Но утром Дербас сообщил, что вчера он отстоял в Доме офицеров длиннющую очередь и купил два билета на спектакль «Летчики».
– А зачем два? – спросил Фабер.
– Я пригласил Лену!
– Вот те раз! – воскликнул Ходоркин. – Значит, ты в театр с барышней, а мы тут у Петькиного керогаза… Я бы про летчиков тоже посмотрел… Мне интересно!
– Хотеть и мочь, господин Ходоркин, как говорят в Одессе, две большие разницы, – Валерка развел руками и сделал книксен. – Спектакль послезавтра, а билетов тю-тю.
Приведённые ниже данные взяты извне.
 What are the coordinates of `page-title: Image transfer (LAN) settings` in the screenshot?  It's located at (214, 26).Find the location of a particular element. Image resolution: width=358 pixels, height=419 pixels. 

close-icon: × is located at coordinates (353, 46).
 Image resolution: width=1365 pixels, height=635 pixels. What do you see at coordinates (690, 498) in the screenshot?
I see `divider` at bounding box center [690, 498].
Я взял последние, и то на галерку…
– Ну, нет! – Генка решительно спустил с кровати босые ноги. – Пошли до Бруни, пусть устраивает культпоход для трудового коллектива…
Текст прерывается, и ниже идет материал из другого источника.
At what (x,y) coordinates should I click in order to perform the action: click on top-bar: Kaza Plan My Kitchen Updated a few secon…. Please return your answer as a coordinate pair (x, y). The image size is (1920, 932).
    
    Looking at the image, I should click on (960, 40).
Как ни странно, но Бронникову эта идея понравилась, и он решил проблему проще, чем мы думали. Из штаба генерала Корабельникова (мы все-таки выполняли оборонный заказ) в приказном порядке позвонили начальнику Дома офицеров, и Бронников за счет «Дальгипротранса» приобрел по нашей наводке аж семь билетов, в расчете на «отца Серафима» и Ленкину бабушку. Действуя исключительно из принципов великодушия, мы предложили Дербасу сдать купленные билеты и идти с нами в общей компании, к тому же за счет «датского короля». Но Валерка не без надменности решительно отверг наши предложения:
– Я, между прочим, иду с девушкой, и выглядеть в ее глазах крохобором не имею желания…
– А мы? – спросил Фабер.
– А вы… – он смерил Петьку подчеркнуто высокомерным взором. – А вы идете с ее бабушкой Прасковьей Никитичной, насколько я понимаю… Желаю успехов! Женщина исключительной душевности!..
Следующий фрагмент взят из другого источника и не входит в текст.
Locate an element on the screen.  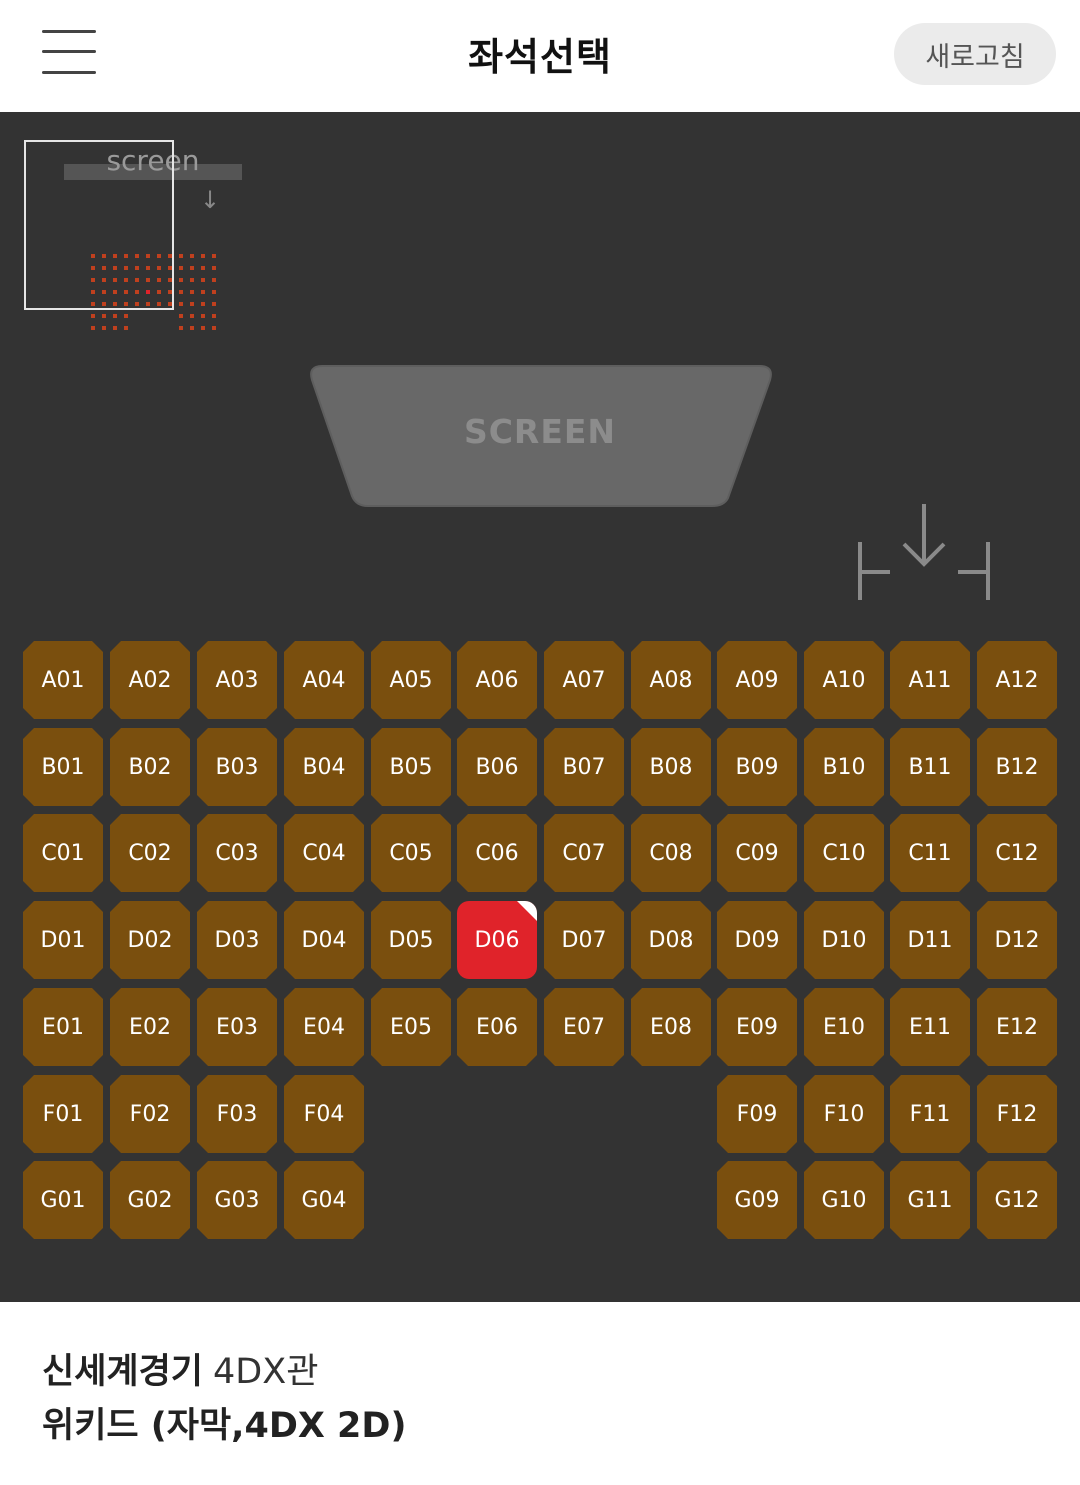
seat-g03: G03 is located at coordinates (237, 1200).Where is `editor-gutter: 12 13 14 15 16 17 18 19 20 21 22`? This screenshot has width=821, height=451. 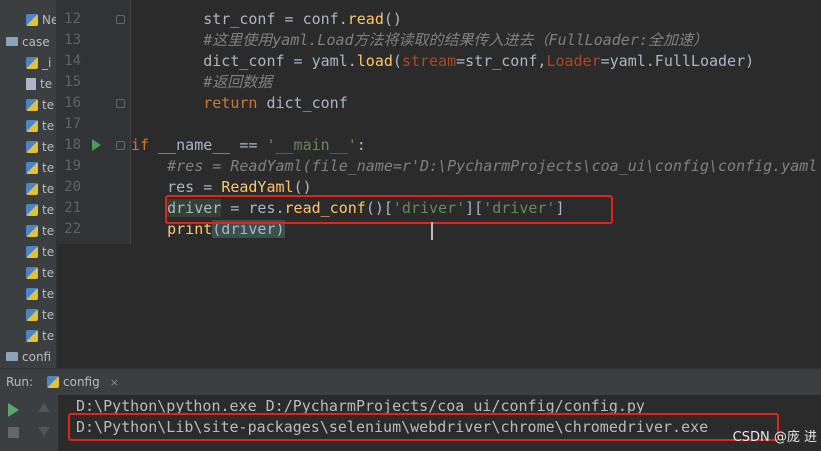
editor-gutter: 12 13 14 15 16 17 18 19 20 21 22 is located at coordinates (94, 122).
За свою долгую жизнь я посмотрел множество спектаклей в разных театрах, начиная от Копенгагенской королевской оперы и кончая Хадыженским народным театром, который создал и долгое время возглавлял замечательный энтузиаст, мой друг Коля Полянский (сейчас нет ни Коли, ни театра). Так вот, у большей части спектаклей я даже названий не помню, а вот тот, борзинский, помню до мельчайших подробностей, прежде всего, восхитительную Людмилу Касаткину, тогда молодую, быструю, как птица, заполнившую своим бесконечным обаянием битком набитый зал гарнизонного Дома офицеров, где-то на самом краю советской земли, в степном Забайкалье. Помню даже ее сценического оппонента, этакого самоуверенного и наглого летчика, которого играл Станислав Чекан, впоследствии очень известный артист (вспомните в «Бриллиантовой руке» могучего милиционера, наставлявшего Семена Семеновича Горбункова и жарившего для него яичницу)…
Домой возвращались возбужденной гурьбой во главе с раскрасневшимся Бронниковым, который не забыл в антракте пропустить свои «фронтовые» сто грамм и в знак благодарности угостил начальника Дома офицеров, сияющего от пуговиц до сапог толстого подполковника, почему-то танковых войск. Единственное, Дербас был огорчен. Его билеты оказались на последний ряд балкона, а наши в партере, шестом, литерном ряду, но бабушка, зная увлеченность внучки, в последний момент поменялась с ней местами. Воспитанный Валерка виду не подал, правда, исподтишка показал кулак в ответ на ехидную Петькину рожу, украшенную высунутым языком.
После спектакля растроганная Прасковья Никитична пригласила всех к вечернему чаю, на этот раз с домашними пирогами. Боже, что это были за пироги! И что это был за вечер!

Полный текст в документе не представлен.